WHAT IS REQUIRED »
Nothing below is to be printed except the lines between the line holding "Play the 02:08 Counting the Cost video" and the line holding "The height and", inclusive, each exactly as it appears.

DATA LISTING »
------
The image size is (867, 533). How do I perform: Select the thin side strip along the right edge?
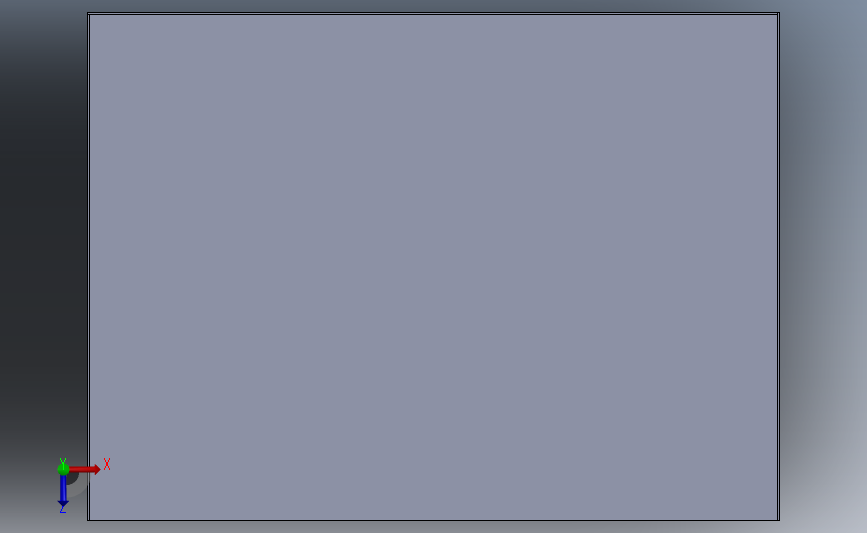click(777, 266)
------
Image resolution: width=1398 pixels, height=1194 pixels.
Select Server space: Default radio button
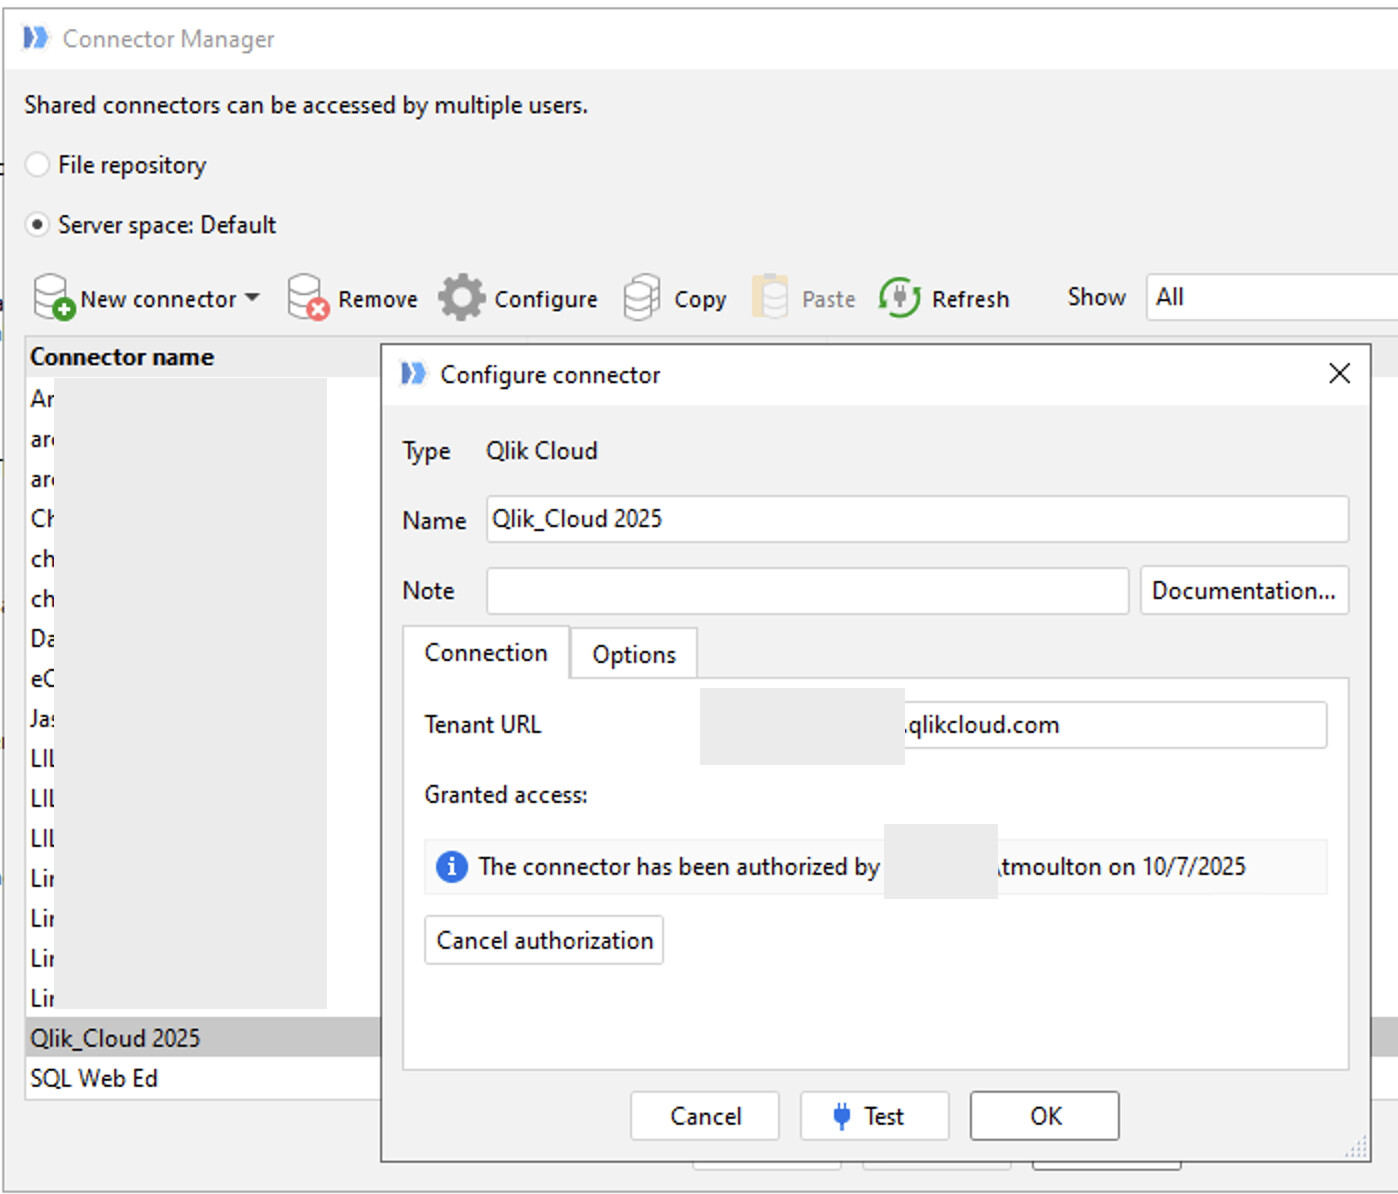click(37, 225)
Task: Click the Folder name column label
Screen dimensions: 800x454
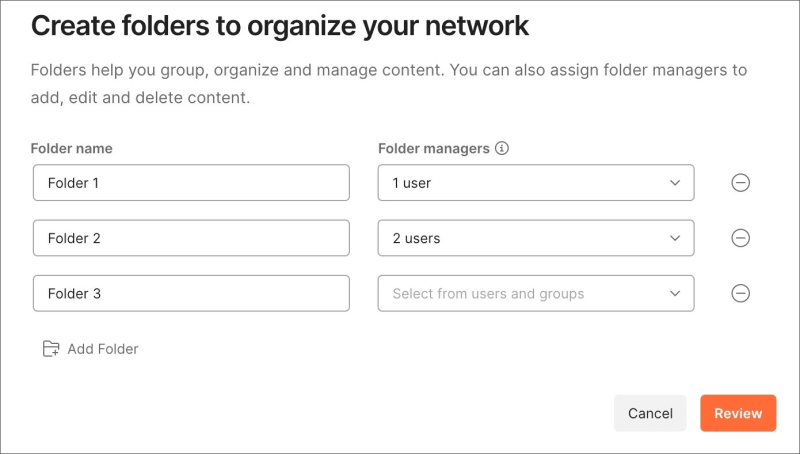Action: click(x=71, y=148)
------
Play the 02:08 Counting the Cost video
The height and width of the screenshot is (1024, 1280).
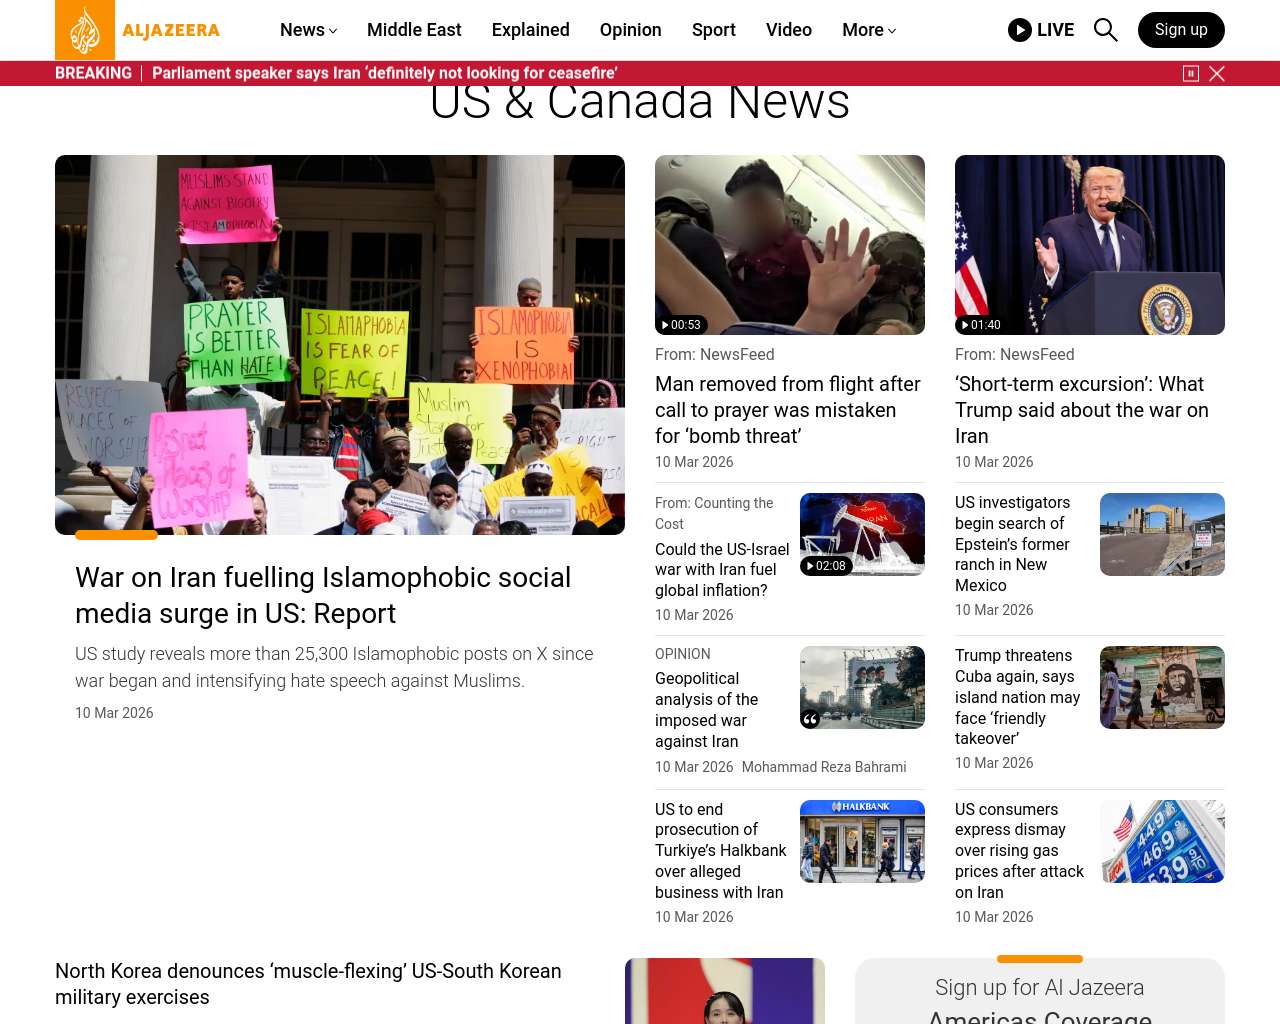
------
EXERCISE OUTPUT »
Play the 02:08 Counting the Cost video
The height and width of the screenshot is (1024, 1280).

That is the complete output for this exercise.